News
Prof Mirza Terpilih Rektor USK 2026-2031, Harapkan Transformasi Akademik dan Keuangan
03 Februari 2026 10:11
Prof Dr Mirza Tabrani SE MBA DBA terpilih menjadi Rektor Universitas Syiah Kuala (USK) periode 2026-2031 dalam Rapat Pleno Tertutup Majelis Wali Amanat (MWA) di Balai Senat kampus setempat, Darussalam, Banda Aceh, Senin (2/2/2026).

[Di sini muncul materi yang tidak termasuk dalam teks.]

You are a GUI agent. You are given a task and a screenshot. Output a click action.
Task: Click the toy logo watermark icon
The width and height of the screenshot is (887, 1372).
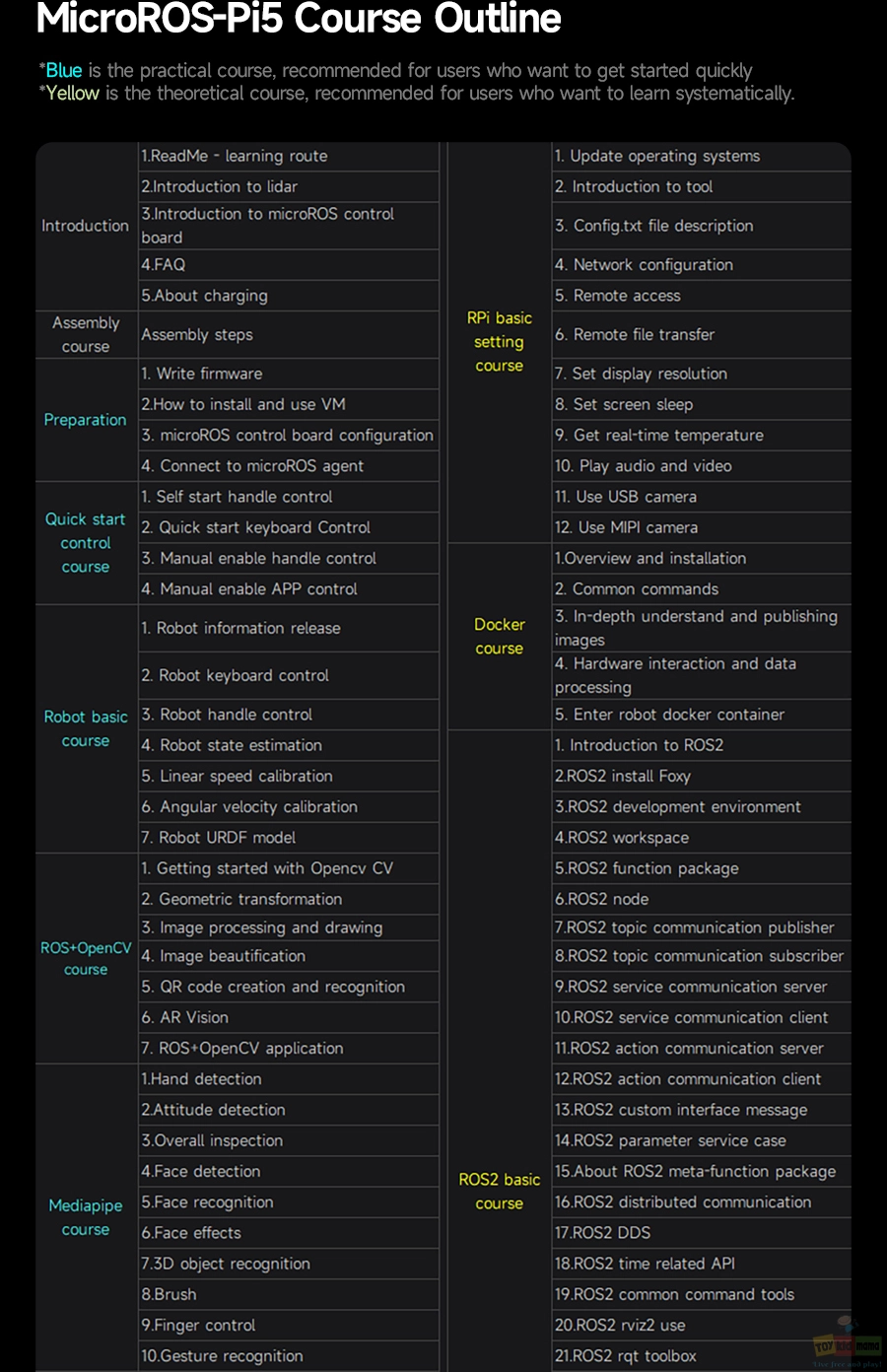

Mirza mengantongi 13 suara, disusul Prof Dr Ir Agussabti MSi dengan 5 suara, dan Prof Dr Ir Marwan 1 suara. Total 19 suara dengan jumlah pemberi hak suara 13 orang, namun Menteri Pendidikan Tinggi, Sains, dan Teknologi (Mendikti Saintek) memiliki 7 hak suara (bobot 35 persen).
Visi dan Misi Mirza
Mirza berkomitmen untuk meningkatkan keuangan dan akademik USK serta memberikan kontribusi nyata kepada masyarakat Aceh. Ia akan membangun Good University Governance (GUG) sebagai pondasi USK, smart humanocracy governance, dan Integrity. Mirza juga berencana untuk mendirikan USK Holding Company untuk memperkuat kemandirian finansial USK.
Pengalaman dan Kompetensi
Mirza memiliki pengalaman luas di kampus dan sektor keuangan. Ia pernah menjadi Ketua Jurusan Manajemen Fakultas Ekonomi USK, Pembantu Dekan 1 Fakultas Ekonomi USK, Dekan Fakultas Ekonomi USK, dan Komisaris Independen PT Bank Aceh Syariah. Mirza juga mengantongi sejumlah sertifikasi profesional, seperti Certified Financial Risk Management (CFRM), Certified Islamic Finance Analyst (CIFA), Certified Human Resource Analyst (CHRA), Certified International Marketing Analyst (CIMA), dan Sertifikasi Manajemen Risiko Perbankan (Tingkat 6).
Proses Pemilihan
Pemilihan rektor USK periode 2026-2031 dilakukan secara demokratis dan transparan. Mirza terpilih dengan 13 suara, disusul Prof Dr Ir Agussabti MSi dengan 5 suara, dan Prof Dr Ir Marwan 1 suara. Total 19 suara dengan jumlah pemberi hak suara 13 orang, namun Menteri Pendidikan Tinggi, Sains, dan Teknologi (Mendikti Saintek) memiliki 7 hak suara (bobot 35 persen).
Pelantikan
Pelantikan Mirza dijadwalkan akan berlangsung pada 6 Maret mendatang. Semua proses tahapan pemilihan Rektor USK, termasuk pengesahan dan pelantikan dijadwalkan tuntas sebelum 8 Maret 2026.